All data acquisition and analysis were performed by investigators blinded to experimental group. For biochemical analyses, a minimum of four samples per genotype were used for each analysis, while in vivo analysis included at least six rats per genotype. These sample sizes are sufficient to determine whether there is a biologically meaningful difference between different genotypes, given the known rat-to-rat variation in energy metabolism and cell apoptosis assessments in previous studies. As for in vitro studies, a sufficient large number of cells were analyzed to ensure the description of biologically meaningful differences, also following the methods from studies cited throughout the paper.
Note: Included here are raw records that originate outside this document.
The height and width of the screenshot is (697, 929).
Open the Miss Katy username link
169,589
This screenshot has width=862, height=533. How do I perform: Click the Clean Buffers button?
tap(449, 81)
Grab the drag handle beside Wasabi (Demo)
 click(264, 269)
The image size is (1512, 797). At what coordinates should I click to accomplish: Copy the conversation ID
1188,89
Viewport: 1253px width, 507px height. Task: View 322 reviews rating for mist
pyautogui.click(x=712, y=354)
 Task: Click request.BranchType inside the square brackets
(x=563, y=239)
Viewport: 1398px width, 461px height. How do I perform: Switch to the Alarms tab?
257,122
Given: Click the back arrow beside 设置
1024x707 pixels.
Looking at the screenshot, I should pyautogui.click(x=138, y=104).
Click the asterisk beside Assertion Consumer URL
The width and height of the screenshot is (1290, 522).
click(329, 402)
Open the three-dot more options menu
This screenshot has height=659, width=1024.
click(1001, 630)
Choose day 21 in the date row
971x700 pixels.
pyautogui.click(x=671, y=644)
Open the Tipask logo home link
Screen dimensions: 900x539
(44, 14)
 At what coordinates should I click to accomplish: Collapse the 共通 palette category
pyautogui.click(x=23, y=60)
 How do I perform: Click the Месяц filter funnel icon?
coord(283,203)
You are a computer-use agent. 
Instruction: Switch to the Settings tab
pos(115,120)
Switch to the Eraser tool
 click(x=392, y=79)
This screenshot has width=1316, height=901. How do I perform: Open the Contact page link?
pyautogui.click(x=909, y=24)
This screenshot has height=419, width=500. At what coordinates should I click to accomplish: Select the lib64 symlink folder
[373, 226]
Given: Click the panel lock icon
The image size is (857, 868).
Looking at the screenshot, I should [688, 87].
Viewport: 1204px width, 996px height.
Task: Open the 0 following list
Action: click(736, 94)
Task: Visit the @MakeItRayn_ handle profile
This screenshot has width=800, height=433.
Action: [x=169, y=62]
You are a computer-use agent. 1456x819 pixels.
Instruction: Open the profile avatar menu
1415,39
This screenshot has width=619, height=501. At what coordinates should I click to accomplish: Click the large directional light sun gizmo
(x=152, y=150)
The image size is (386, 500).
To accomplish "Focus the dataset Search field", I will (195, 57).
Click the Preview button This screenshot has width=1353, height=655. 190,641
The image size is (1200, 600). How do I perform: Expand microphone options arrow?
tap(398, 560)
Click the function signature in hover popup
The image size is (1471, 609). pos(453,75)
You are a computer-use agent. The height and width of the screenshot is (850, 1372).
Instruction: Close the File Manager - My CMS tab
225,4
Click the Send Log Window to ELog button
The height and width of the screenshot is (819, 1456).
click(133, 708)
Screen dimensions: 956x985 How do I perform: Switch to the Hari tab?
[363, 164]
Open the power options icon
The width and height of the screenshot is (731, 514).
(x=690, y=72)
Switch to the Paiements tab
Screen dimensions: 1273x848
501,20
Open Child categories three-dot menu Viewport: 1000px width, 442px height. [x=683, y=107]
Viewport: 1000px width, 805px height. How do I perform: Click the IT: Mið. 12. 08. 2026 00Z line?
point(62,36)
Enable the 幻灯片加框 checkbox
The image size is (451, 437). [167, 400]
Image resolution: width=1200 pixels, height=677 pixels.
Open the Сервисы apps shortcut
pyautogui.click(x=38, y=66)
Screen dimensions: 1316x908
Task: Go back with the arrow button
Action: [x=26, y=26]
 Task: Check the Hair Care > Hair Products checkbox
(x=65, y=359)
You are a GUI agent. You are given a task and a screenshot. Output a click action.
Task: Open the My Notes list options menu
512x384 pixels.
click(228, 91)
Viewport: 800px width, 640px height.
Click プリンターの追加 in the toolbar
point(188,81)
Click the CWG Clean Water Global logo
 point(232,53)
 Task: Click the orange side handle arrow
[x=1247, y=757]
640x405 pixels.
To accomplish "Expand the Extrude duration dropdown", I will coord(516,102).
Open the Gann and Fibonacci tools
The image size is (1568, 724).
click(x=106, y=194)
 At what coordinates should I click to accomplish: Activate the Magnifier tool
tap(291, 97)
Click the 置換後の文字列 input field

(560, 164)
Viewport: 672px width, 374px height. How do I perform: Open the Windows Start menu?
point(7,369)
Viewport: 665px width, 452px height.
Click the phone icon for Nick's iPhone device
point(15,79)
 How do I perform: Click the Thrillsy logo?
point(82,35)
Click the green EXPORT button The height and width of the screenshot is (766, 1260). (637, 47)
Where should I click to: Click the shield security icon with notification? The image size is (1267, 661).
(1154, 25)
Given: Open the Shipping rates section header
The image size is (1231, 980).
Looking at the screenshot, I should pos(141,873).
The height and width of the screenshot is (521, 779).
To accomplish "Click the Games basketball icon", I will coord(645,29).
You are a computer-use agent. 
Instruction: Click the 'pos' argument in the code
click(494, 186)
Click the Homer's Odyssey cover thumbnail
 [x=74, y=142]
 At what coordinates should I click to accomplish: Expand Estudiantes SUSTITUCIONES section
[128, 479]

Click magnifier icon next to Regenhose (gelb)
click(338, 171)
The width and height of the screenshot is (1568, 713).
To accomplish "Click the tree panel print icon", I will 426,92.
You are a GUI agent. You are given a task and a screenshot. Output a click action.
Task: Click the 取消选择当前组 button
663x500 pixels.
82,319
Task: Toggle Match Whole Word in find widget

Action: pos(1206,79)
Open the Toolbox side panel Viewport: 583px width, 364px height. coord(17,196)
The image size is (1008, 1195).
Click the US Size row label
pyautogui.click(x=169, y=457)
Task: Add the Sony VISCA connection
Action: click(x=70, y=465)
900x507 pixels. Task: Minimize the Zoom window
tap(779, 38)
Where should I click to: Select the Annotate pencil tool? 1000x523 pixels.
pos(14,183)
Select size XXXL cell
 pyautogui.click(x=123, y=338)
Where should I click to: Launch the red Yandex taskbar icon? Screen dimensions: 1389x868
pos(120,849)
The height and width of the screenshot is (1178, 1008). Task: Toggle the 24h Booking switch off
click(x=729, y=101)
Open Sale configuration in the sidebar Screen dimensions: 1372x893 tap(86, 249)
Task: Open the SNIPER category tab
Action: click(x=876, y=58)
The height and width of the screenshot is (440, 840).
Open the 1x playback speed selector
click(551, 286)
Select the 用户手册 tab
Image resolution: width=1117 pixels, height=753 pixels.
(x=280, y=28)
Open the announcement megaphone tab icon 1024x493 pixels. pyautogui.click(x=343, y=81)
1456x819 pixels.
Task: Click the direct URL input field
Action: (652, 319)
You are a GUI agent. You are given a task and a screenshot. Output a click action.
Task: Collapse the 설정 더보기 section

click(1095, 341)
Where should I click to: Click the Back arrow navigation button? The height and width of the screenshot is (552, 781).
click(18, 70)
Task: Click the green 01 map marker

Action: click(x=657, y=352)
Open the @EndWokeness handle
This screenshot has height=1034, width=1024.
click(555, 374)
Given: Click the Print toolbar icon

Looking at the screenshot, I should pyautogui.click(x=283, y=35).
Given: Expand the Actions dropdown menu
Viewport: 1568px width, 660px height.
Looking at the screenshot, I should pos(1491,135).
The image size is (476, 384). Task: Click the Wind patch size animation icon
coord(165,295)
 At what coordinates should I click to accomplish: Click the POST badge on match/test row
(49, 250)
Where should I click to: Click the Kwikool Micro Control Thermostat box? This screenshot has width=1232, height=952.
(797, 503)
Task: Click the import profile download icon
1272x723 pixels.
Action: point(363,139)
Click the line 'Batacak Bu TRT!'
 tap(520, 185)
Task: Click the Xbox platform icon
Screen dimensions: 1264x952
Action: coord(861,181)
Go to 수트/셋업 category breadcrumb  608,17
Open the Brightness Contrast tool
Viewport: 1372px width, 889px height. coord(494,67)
Moreover, results obtained in cells were reliably reproduced in at least three independent experiments. All experimental data were expressed as mean ± SD unless otherwise mentioned. Normality of the variables was tested by means of the Shapiro–Wilk test. The data from the analysis met the assumptions of the tests and the variance was similar between the experimental groups (if not, the data was not included in the following analysis). Unpaired two-tailed Student´s t test was used when comparing two experimental groups, while three experimental groups were analyzed using one-way ANOVA followed by Tukey’s post hoc test. The Prism program version 7.0 (GraphPad Software Inc.) was used for calculations and P values lower than 0.05 were considered significant. Data were recorded and analyzed with SPSS 22.0 (IBM, Chicago, IL, USA), and a P value of less than .05 was considered statistically significant.